I briefly got the chance to work for Luong La when we were both at Microsoft. He architected and co-wrote a Business Intelligence system because Microsoft's Analysis Services couldn't handle data that large with query response times under 15 seconds (and the reports were important enough that Microsoft's CEO looked at them daily). My job was to optimize the SQL code from the initial version of this system that had been written by Luong and another person in about 6 weeks.

Normally I can get code 10 times faster without much work (and once improved queries in one system by a factor of over 100), but the performance quality of the initial version Luong wrote was so good I struggled to get 2 to 2.5 times performance improvement. There was one particular SQL construct Luong had written that I had never seen before. When I checked the SQL guy who's "seen it all" (Joe Celko), he had never seen this either ...and Luong doesn't focus his work on SQL. I was very impressed.

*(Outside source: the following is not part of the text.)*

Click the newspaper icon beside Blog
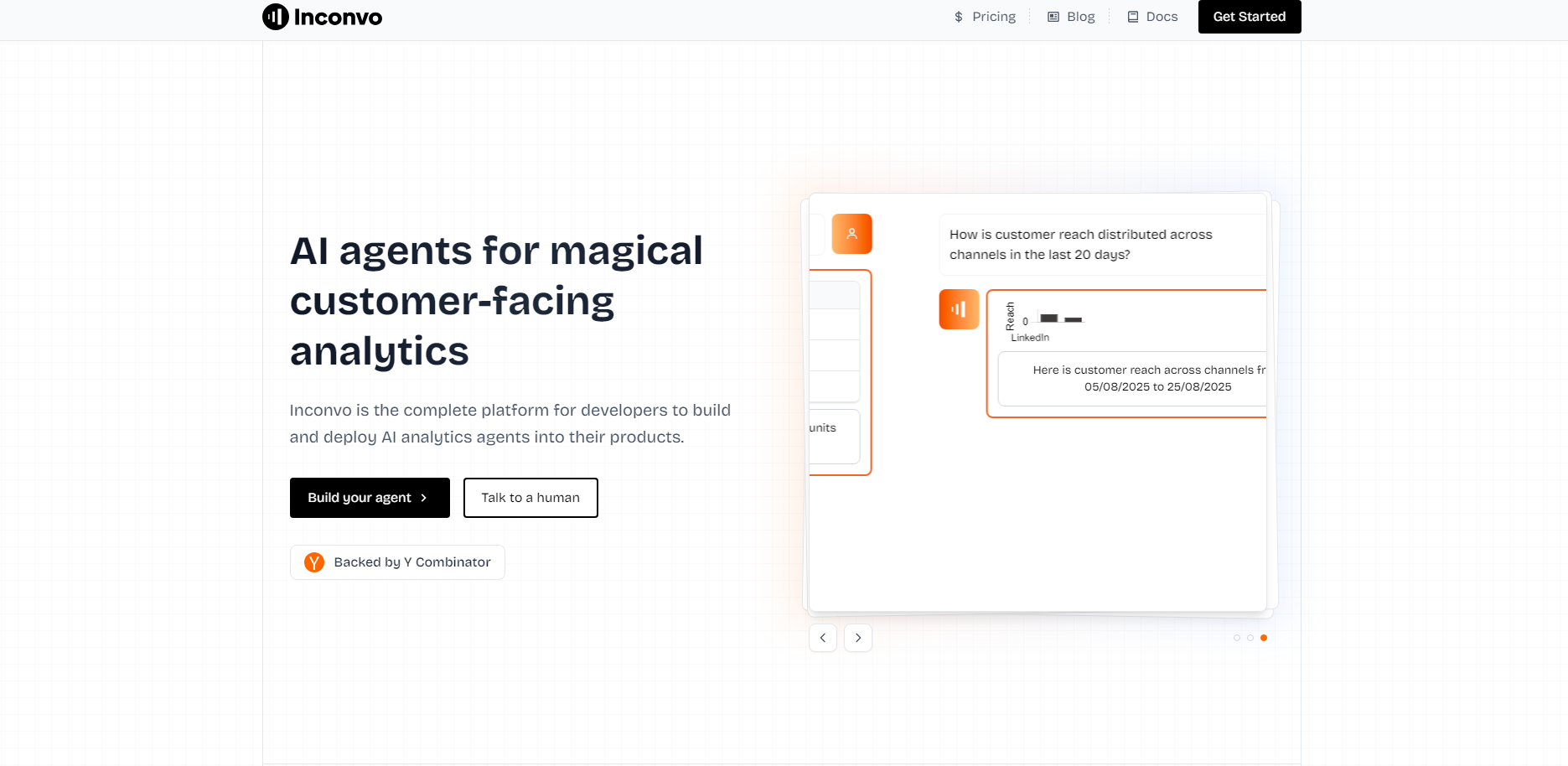 (x=1053, y=17)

I need to dig up the email on this from 12 years ago so I can remember what exactly that SQL construct was, though I imagine all the changes to SQL Server since then have made that construct moot. But still, it was the most impressive thing I'd seen done in a database language.

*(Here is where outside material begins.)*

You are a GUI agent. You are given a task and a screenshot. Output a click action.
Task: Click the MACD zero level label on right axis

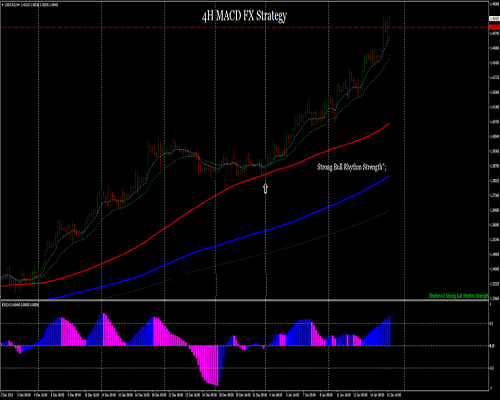492,346
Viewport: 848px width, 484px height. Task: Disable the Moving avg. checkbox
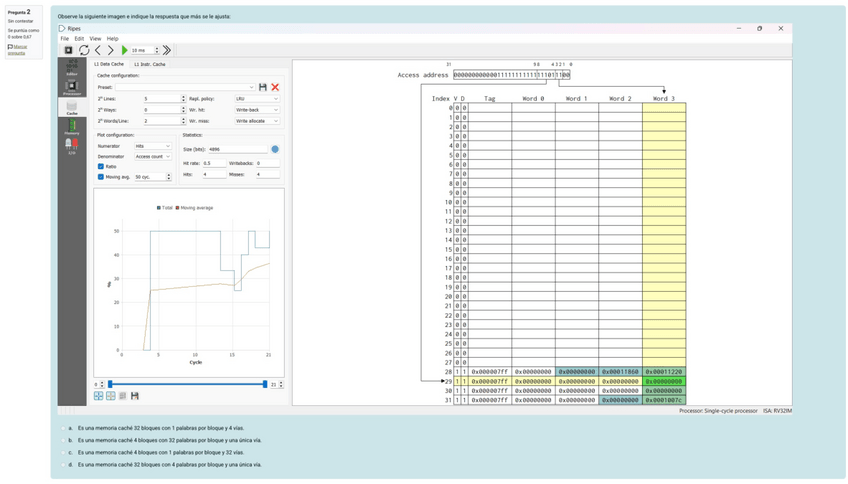pyautogui.click(x=101, y=177)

Less impressive, but amusing, when I coded the best PC solution of the first PC/mini/mainframe ad hoc query benchmark, Ziff Davis hired a high-priced OLTP (?!??) DB-2 consultant, to implement the DB2 on biggest mainframe solution....
when he got his first query done, he was quite proud that it ran in 3 minutes.

Then he asked how fast my PC (using FoxPro) solution was.

It was 6 seconds. ;-)

A few more like that and he was replaced by the Architect of DB2 to code the rest of this published benchmark. It took a lot of tweaking and unethical removing of queries from the benchmark (because IBM was the publication's biggest advertiser) before the DB2 solution on a 10 million dollar mainframe matched the performance that I got on FoxPro on a 50K $ PC solution.

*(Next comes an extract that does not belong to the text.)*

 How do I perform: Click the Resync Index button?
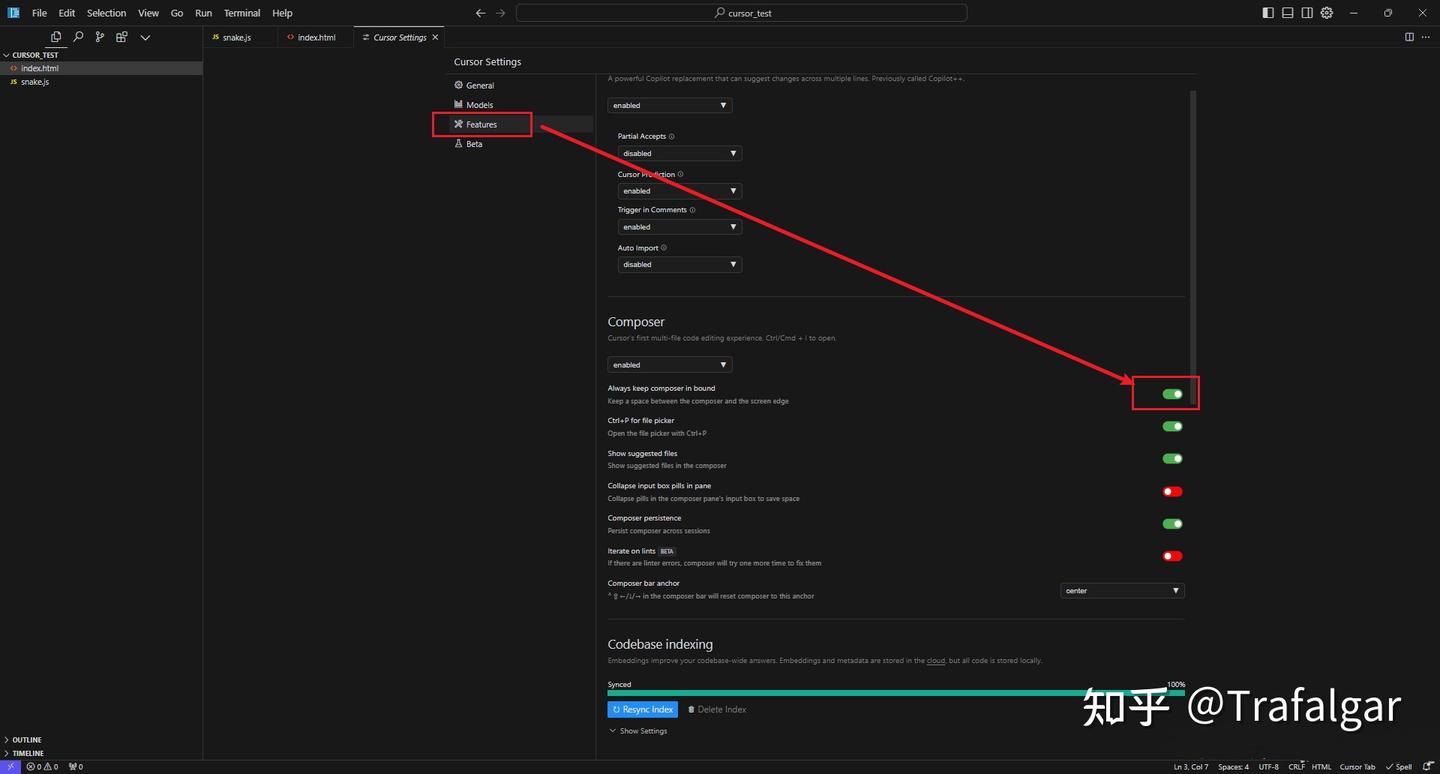[x=642, y=709]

I enjoyed that, even if it was unfair to compare antiquated software with state of the art query processing engines like FoxPro was at the time. ;-)

- Jeff Winchell

windchill said...

When I was in college I had access to a CDC 6400 computer. Some of the most amazing subroutines were written for common functions like converting a binary number to a decimal number. All in assembly language, a lost art.

Gerald M. Weinberg said...

Peter De Jager wrote:
Saw this and the first thing that entered my mind was stuff I’d written in APL while working at I.P. Sharp.

Then I read the article.

Big cheesy grin.

Gerald M. Weinberg said...

Daniel Starr wrote:
Most straightforward and amazing code I ever saw came when I demanded a re-write of something another guy had coded from my design. The programmer was an expert at squeezing out every last clock cycle and byte, at the expense of creating incomprehensible spaghetti.

I told him it had to be redone, explained the notion of maintainability and gave him a bootleg copy of Myers's "Composite Design" (I think I also bought him a beer or two).

To my surprise, he took the lesson to heart and quickly became as good at writing clear, maintainable code as he had been at writing fast, small spaghetti. In fact, he became much better than me at this. It's interesting to to think I may have started a Buddha on his path to enlightenment.